US President Joe Biden and Russian President Vladimir Putin are holding their first ever meeting since Biden took office.
The meeting between the two world most powerful leaders is overshadowed with wide disagreements and expectations low for any breakthroughs.
The pair exchanged a brief handshake in front of reporters on Wednesday in Geneva, before entering a stately lakeside villa for talks.
Biden, Putin, US Secretary of State Antony Blinken and Russian Foreign Minister Sergey Lavrov, along with interpreters, will meet together before being joined by aides for a larger session.
Putin said he hoped for a “productive” meeting, while Biden said it was “always better to meet face to face”.
The meeting in a book-lined room had a somewhat awkward beginning as both leaders appeared to avoid looking directly at each other during a brief and chaotic photo opportunity before a scrum of jostling reporters.

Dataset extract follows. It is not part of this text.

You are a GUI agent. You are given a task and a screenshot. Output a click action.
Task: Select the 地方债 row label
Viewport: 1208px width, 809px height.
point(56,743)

While Biden nodded when a reporter asked if Putin could be trusted, the White House quickly sent out a tweet insisting that the president was “very clearly not responding to any one question, but nodding in acknowledgment to the press generally.”

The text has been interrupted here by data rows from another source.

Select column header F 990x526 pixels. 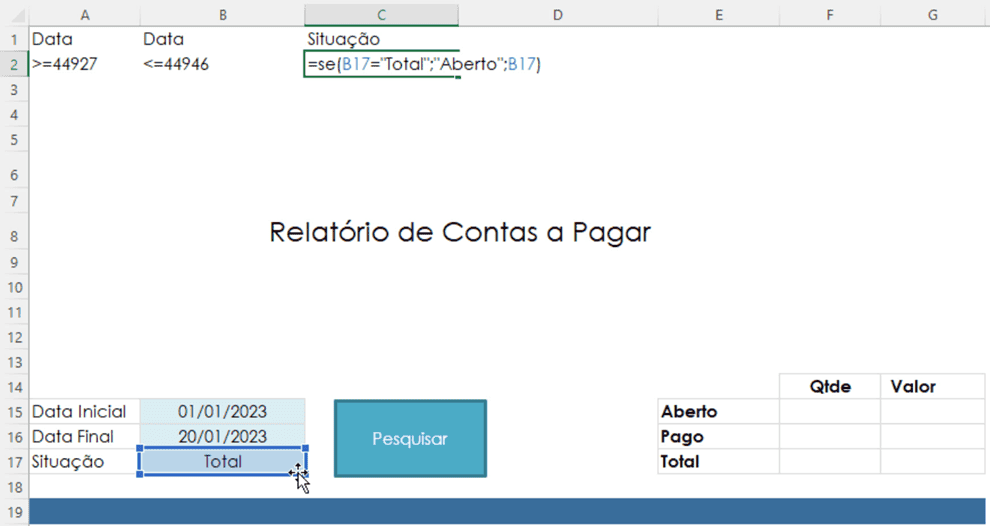click(829, 14)
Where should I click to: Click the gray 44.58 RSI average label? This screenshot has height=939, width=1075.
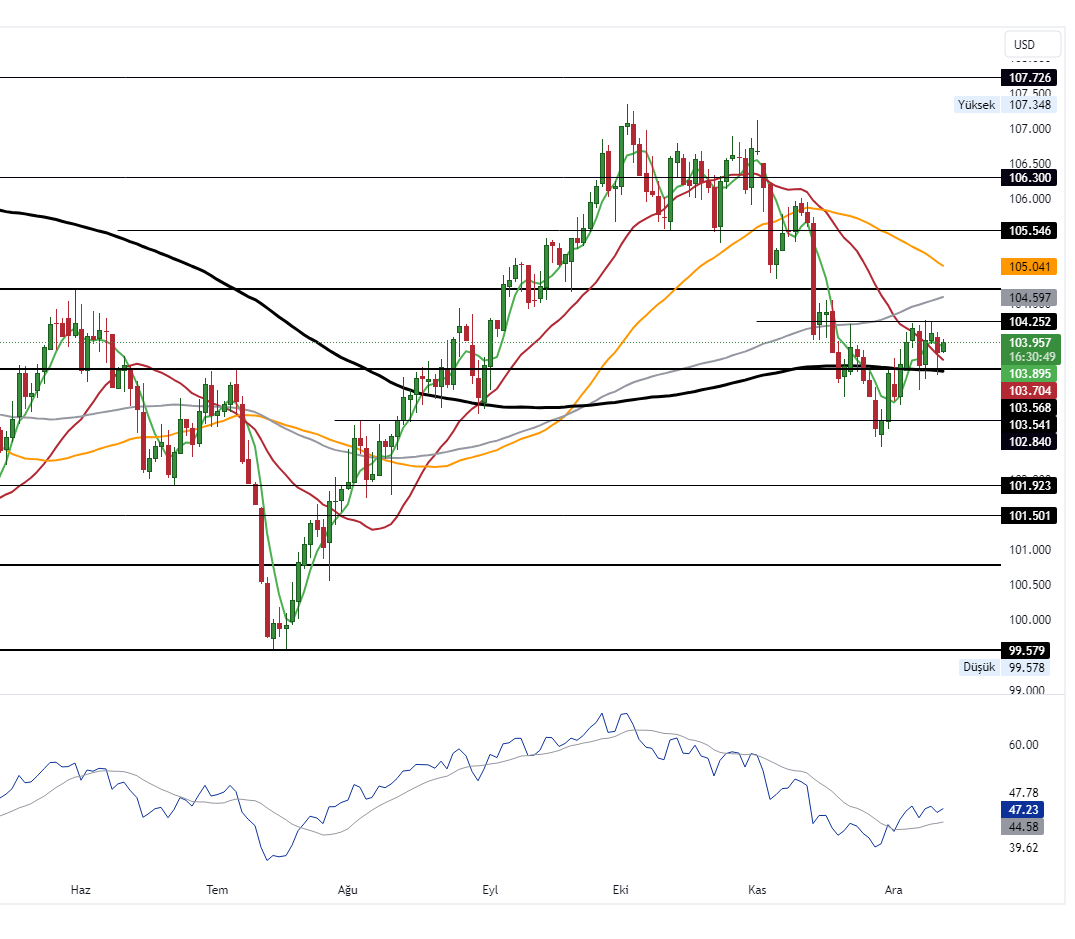[1023, 827]
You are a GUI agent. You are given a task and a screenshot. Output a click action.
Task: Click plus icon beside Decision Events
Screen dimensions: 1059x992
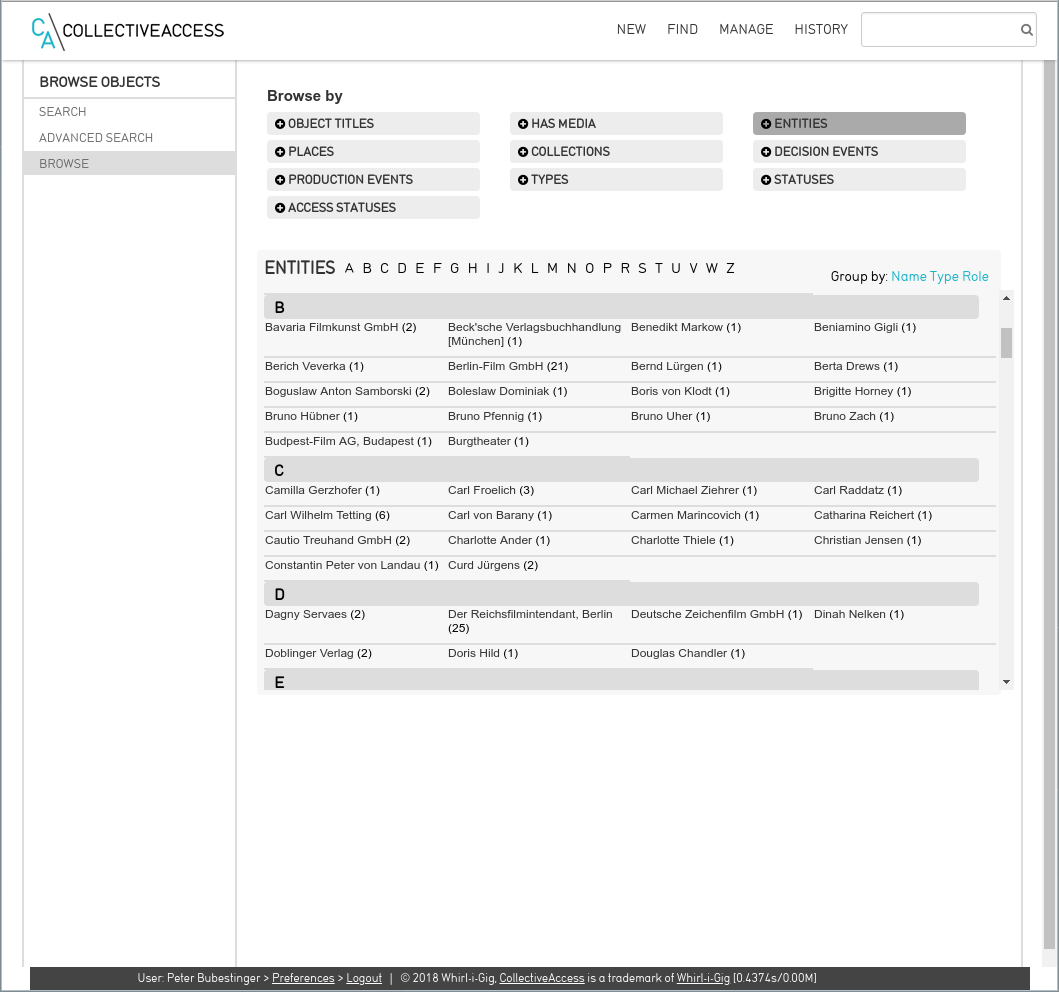pos(766,152)
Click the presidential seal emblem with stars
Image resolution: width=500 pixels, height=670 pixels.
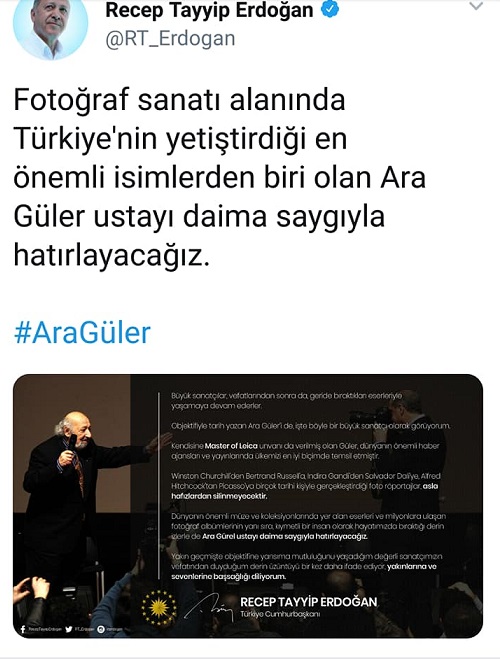[159, 607]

Putin ignored shouted questions from reporters, including if he feared jailed Russian opposition leader Alexey Navalny.
Their talks is expected to last four to five hours.
Relations have deteriorated for years, notably with Russia’s 2014 annexation of Crimea from Ukraine, its 2015 intervention in Syria and US allegations – denied by Moscow – of its meddling in the 2016 election that brought Donald Trump to power.
Their relationship sank further in March 2021 when Biden said he thought Putin was a “killer”, prompting Russia to recall its ambassador to Washington for consultations.
The US has also recalled its ambassador in April. Neither has since returned.
A senior US official said the United States aimed for a set of “taskings” – Washington jargon for assigning aides to work on specific issues – “about areas where working together can advance our national interests and make the world safer”.
Arms control is one domain where progress has historically been possible despite a rift.
Vladimir Frolov, a former Russian diplomat, told Reuters that Putin wanted respectful ties and to be treated like members of the Soviet Politburo were in the 1960s-1980s, with “a symbolic recognition of Russia’s geopolitical parity with the US”.
“In exchange, they (Moscow) would be willing to cut back on some of the loony stuff,” Frolov said, saying he meant “no poisonings, no physical violence, no arrests/kidnappings of US and Russian nationals. No interference in domestic politics.”
Dmitri Trenin, director of the Carnegie Moscow Center think-tank, set the bar for Wednesday’s talks low.
“The principal takeaway, in the positive sense, from the Geneva meeting would be making sure that the United States and Russia did not come to blows physically, so that a military collision is averted,”
As a sign of the strained ties, the talks will not include any shared meals and Putin and Biden are expected to hold separate news conferences rather than a joint one.
The Geneva meeting has been widely viewed to be very tense and probably unfriendly meeting
In contrast to Trump, whose 2018 summit with Putin in Helsinki included a meeting accompanied only by interpreters, Biden and Putin are not expected to have any solo dealings.
Standing beside Putin in Helsinki, Trump refused to blame the Russian leader for meddling in the 2016 US election, casting doubt on the findings of his own intelligence agencies and sparking a storm of domestic criticism.